*** The data Section Begins ***

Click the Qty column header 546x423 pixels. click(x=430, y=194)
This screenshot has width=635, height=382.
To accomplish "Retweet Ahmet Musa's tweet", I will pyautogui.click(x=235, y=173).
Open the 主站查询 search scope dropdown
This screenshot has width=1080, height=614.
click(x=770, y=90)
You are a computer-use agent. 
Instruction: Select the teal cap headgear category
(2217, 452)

*** The data Section Ends ***

• [How to complete this task] Would you return exactly the lines from the one containing "This screenshot has width=635, height=382." through the end of the listing, both included, and only them?

• [Response]
This screenshot has width=635, height=382.
To accomplish "Retweet Ahmet Musa's tweet", I will pyautogui.click(x=235, y=173).
Open the 主站查询 search scope dropdown
This screenshot has width=1080, height=614.
click(x=770, y=90)
You are a computer-use agent. 
Instruction: Select the teal cap headgear category
(2217, 452)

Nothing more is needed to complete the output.